The Evolution of Language
Tecumseh FITCH
(Department of Cognitive Biology, University of Vienna)
After centuries of speculation, and decades of unresolved debate regarding fossil hominids, the scientific study of language evolution has recently received a powerful boost from two new types of data: comparative and genetic. Comparative data from a wide variety of nonhuman animals allows us to uncover "cognitive phylogenies" for different mechanisms of language. Studying homology, we can pinpoint the origin of broadly shared traits in the vertebrate family tree, and estimate when they evolved.
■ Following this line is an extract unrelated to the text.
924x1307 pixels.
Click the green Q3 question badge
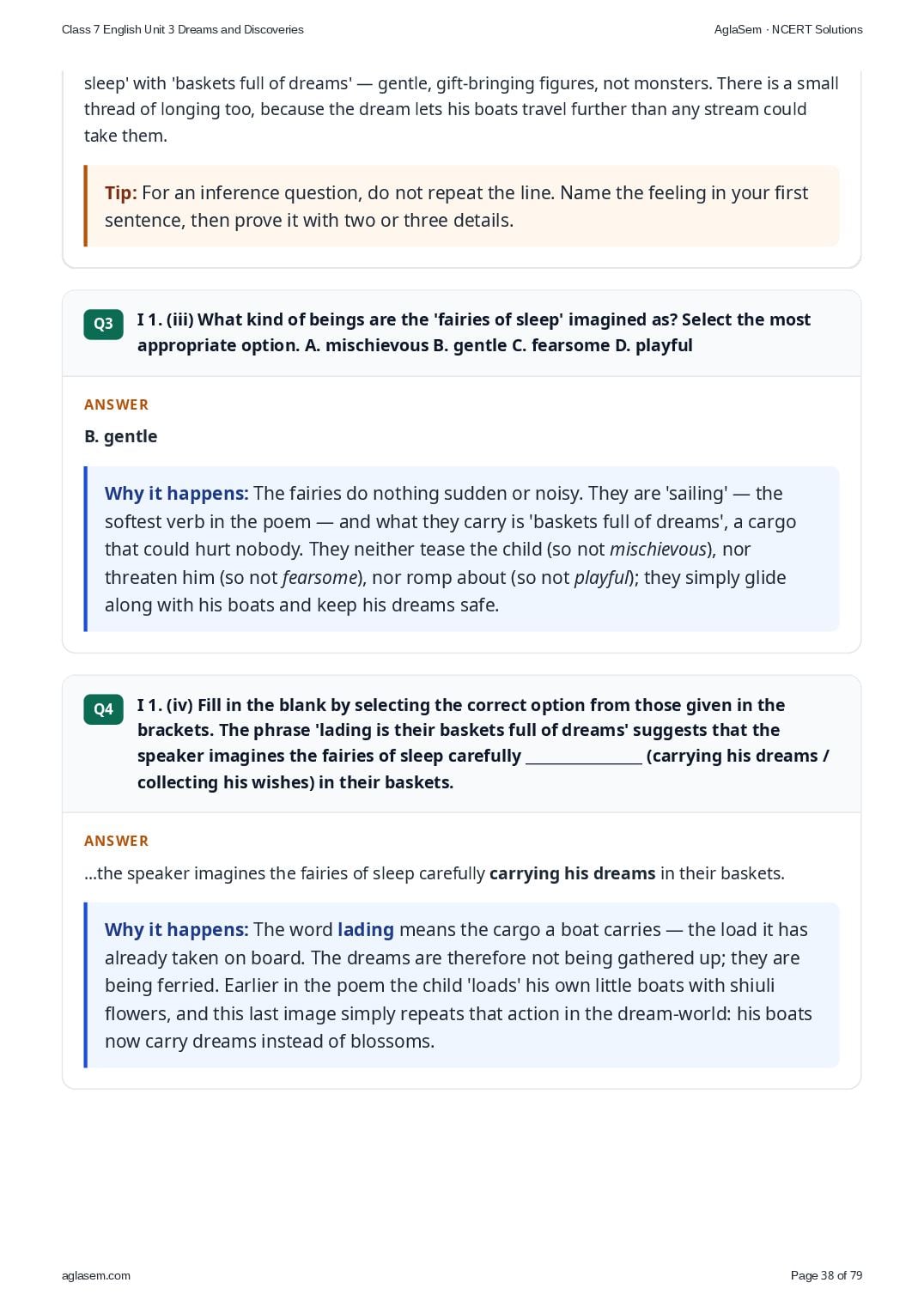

Studying analogy, we can locate cases in which similar traits have evolved independently, in separate clades like primates and birds. Such examples of convergent evolution allow us to test hypotheses about adaptive function and mechanistic prerequisites, and thus go beyond asking "when?" to ask "why?" certain traits evolved. I will illustrate these comparative principles with mechanisms involved in human spoken language, such as vocal imitation and the descended larynx. The second "new wave" of data comes from genes involved in speech, such as FOXP2, or phonological processing, such as ROBO1 and DCDC2. Such genes affect neural development, and provide a window into the computational mechanisms involved in language. Again, comparative data play a crucial role in helping us to understand the functional roles of such genes. Furthermore, variation in and around such language-related genes can be used to estimate the time during which unique human variants swept through an ancestral population, and thus to roughly date the origin of particular cognitive mechanisms. I show how three leading models of language evolution can be tested using this approach, which might be dubbed "cognitive archaeology". Based on this two powerful new sources of empirical data, I suggest that the time is ripe for fundamental progress in understanding the evolution of human language, and human cognition more generally.